The target, according to Aliyu, is to evacuate a minimum of 1,000 Nigerians every week, thus clearing the backlog caused by the long break in the evacuation process. Those who wish to be evacuated are first expected to get registered with the Nigerian missions, which will be coordinating the evacuation.
They are also expected to obtain a COVID-19 clearance showing that they are free of the virus while those who test positive will not be allowed to board evacuation flight. The test must have been conducted less than 14 days before the flight or it would be considered invalid.
Intending evacuees will also be required to sign an undertaking promising to abide by the guidelines and safety precautions put in place. This is a requirement for boarding.
Upon arrival in Nigeria, they will be required to undergo clearance at the airports, while their passports are withheld by the immigration authorities, pending the outcome of the second testing.

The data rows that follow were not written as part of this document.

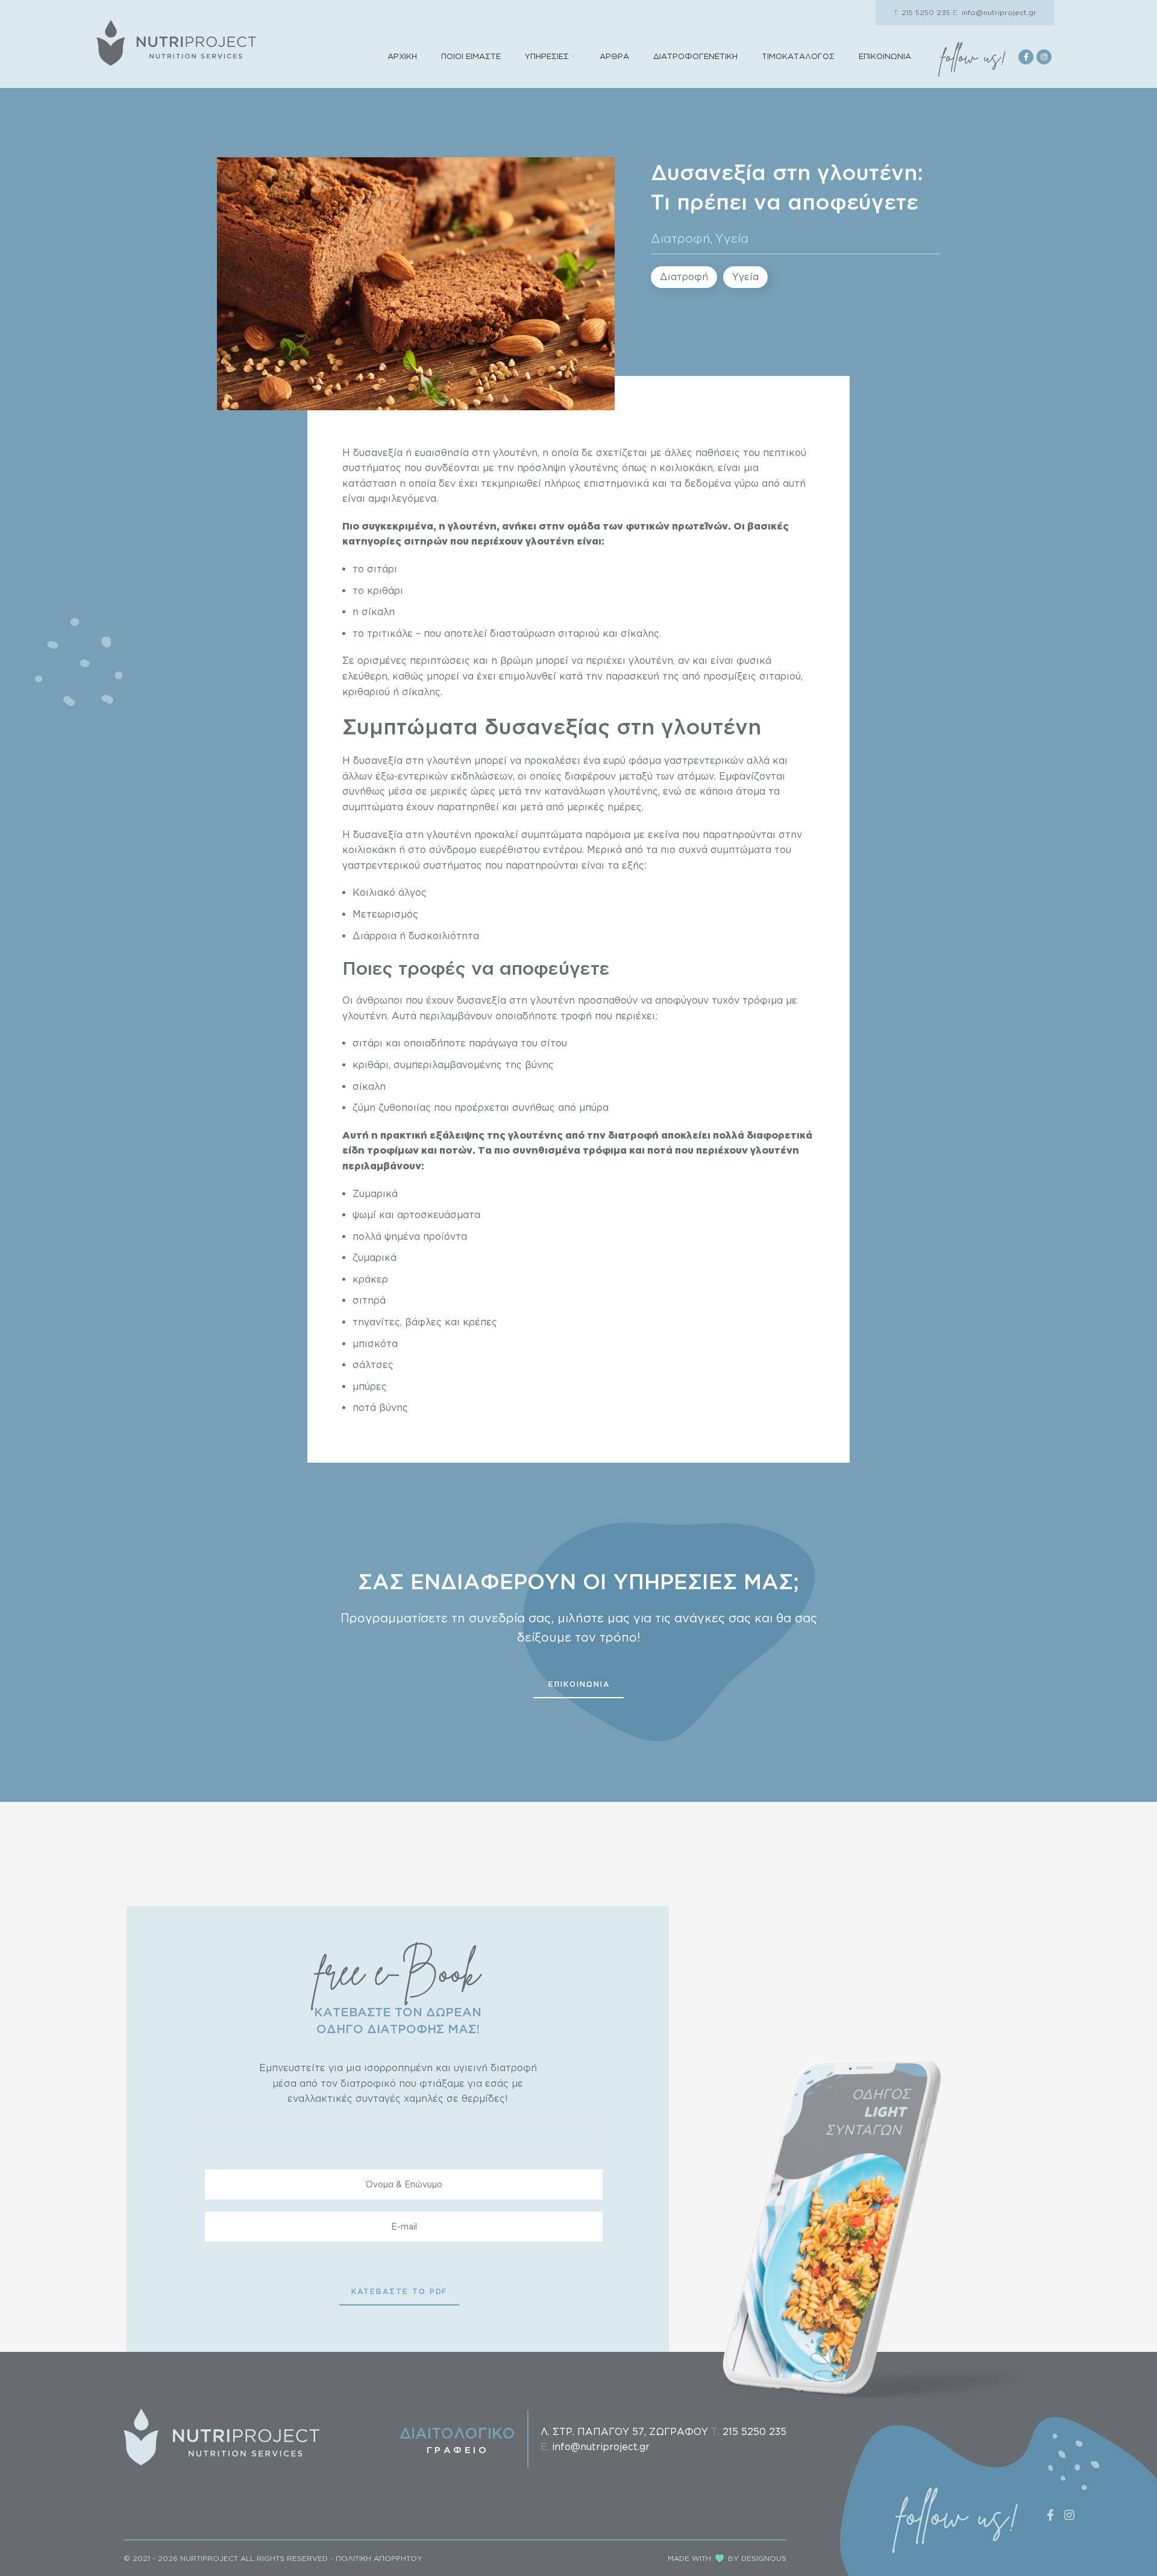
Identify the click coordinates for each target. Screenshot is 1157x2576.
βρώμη (516, 660)
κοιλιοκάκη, (687, 467)
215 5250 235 (922, 12)
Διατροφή (680, 238)
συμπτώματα (553, 834)
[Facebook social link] (1025, 56)
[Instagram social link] (1044, 56)
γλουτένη (515, 452)
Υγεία (731, 238)
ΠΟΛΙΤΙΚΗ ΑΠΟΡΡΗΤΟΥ (379, 2558)
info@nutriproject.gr (994, 12)
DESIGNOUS (763, 2558)
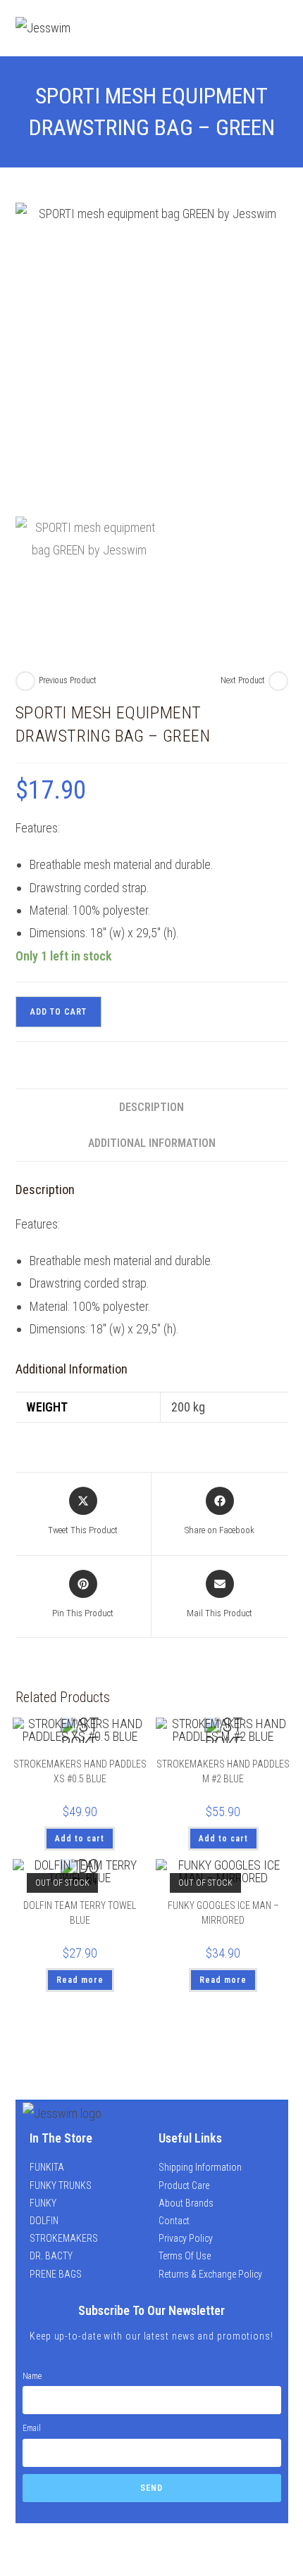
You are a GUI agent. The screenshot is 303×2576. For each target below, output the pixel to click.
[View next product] (278, 681)
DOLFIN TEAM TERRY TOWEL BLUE (79, 1913)
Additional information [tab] (152, 1143)
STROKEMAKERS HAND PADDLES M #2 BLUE (223, 1771)
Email (32, 2428)
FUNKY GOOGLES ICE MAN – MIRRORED (223, 1913)
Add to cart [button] (79, 1839)
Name (32, 2376)
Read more (80, 1980)
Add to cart (58, 1012)
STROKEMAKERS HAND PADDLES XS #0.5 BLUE (80, 1771)
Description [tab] (151, 1107)
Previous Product (68, 680)
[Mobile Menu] (277, 27)
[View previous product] (25, 681)
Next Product (243, 680)
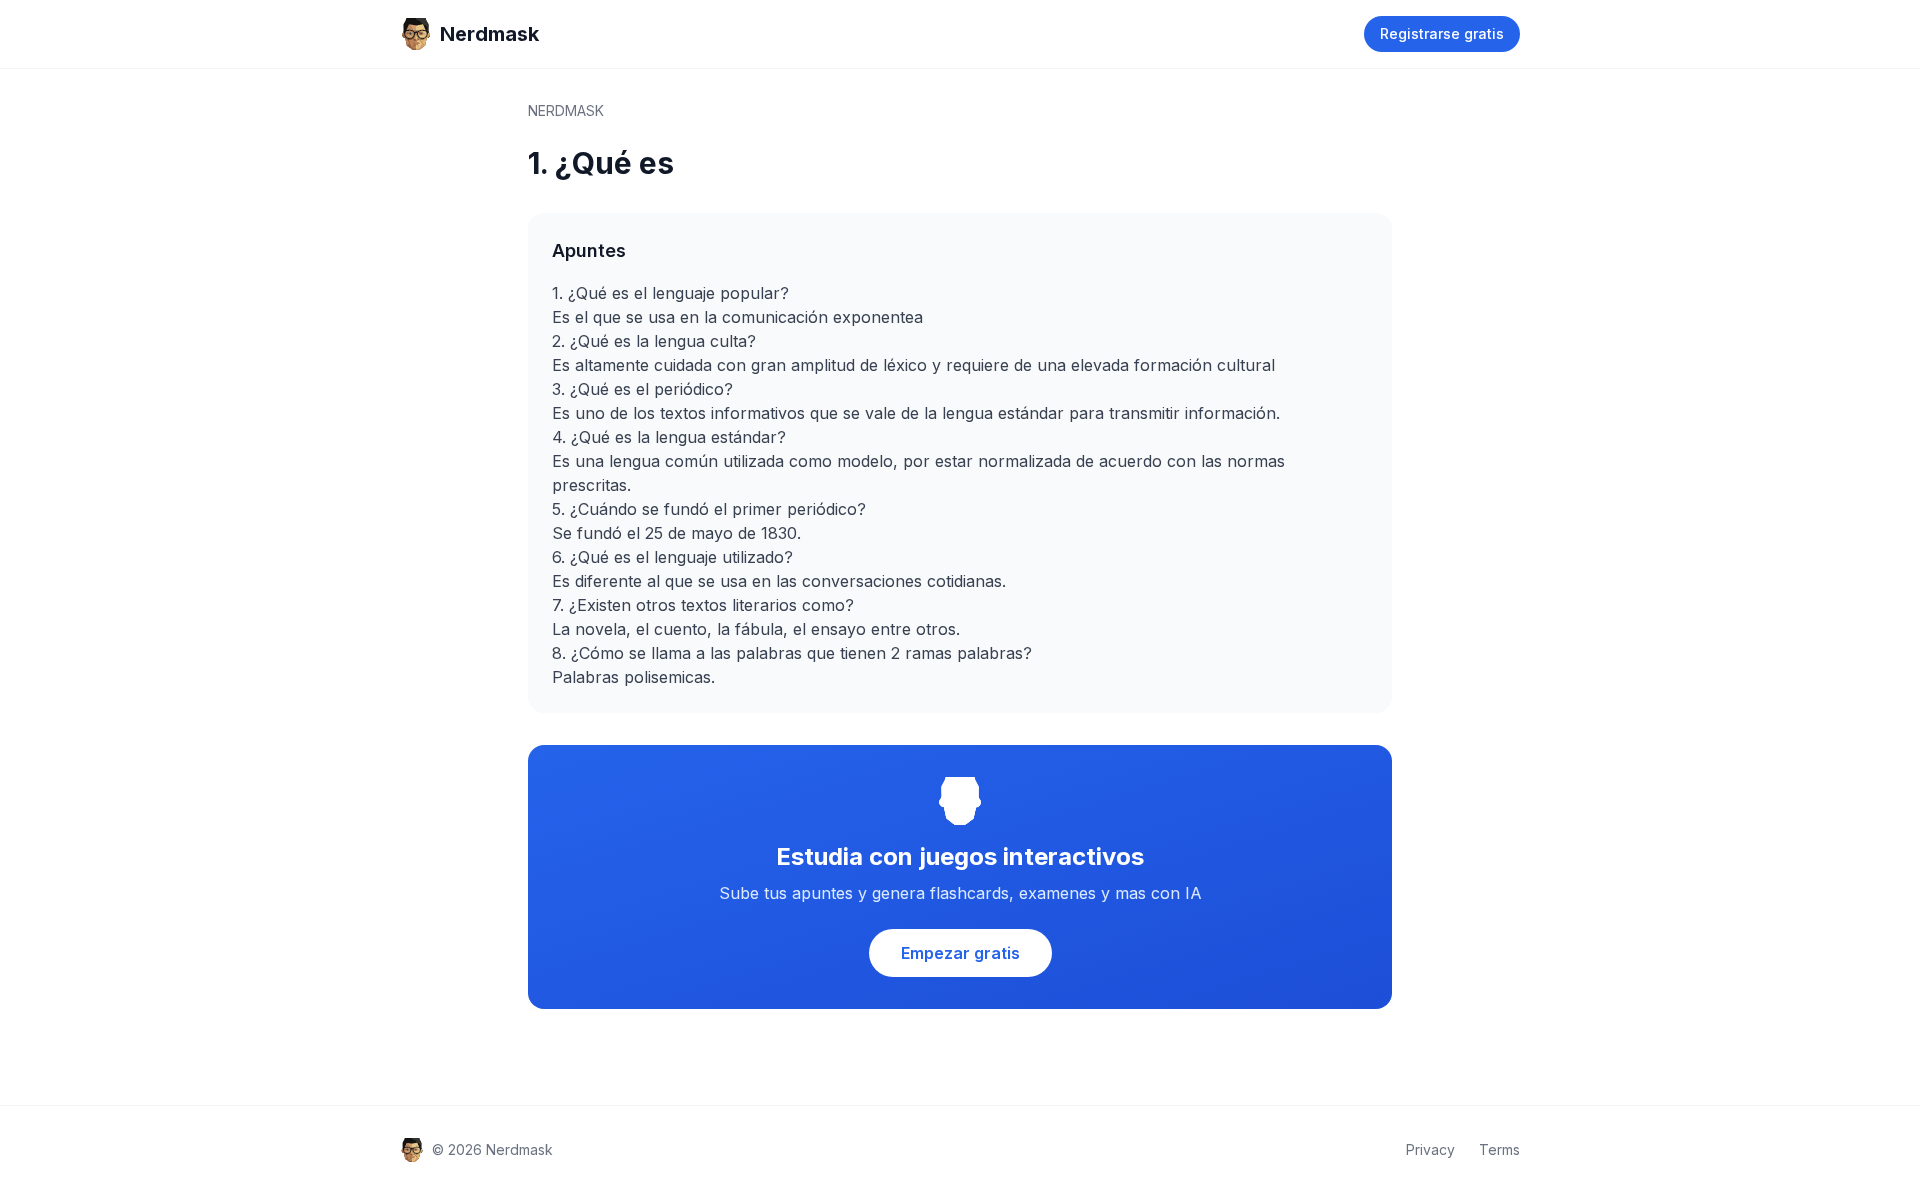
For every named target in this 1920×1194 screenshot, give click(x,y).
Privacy (1430, 1149)
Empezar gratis (960, 953)
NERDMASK (566, 110)
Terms (1499, 1149)
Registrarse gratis (1442, 33)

Those who test positive will be taken in for treatment and those whose tests return negative will still have to self-isolate for 14 days before they are signed off and allowed to take their passports and go home.
Intending evacuees will bear the costs implication for their lodging in Abuja or Lagos for the two weeks before they are allowed to return home to their families.
However, those who reside in the arrival locations (Lagos or Abuja) and can self-isolate in their homes will be allowed to do so under strict supervision from the NCDC.
Aliyu stated further that priority consideration will be given to those in challenging condition -”short term visitors, those on medical trips, those on holidays, pregnant mothers and students”.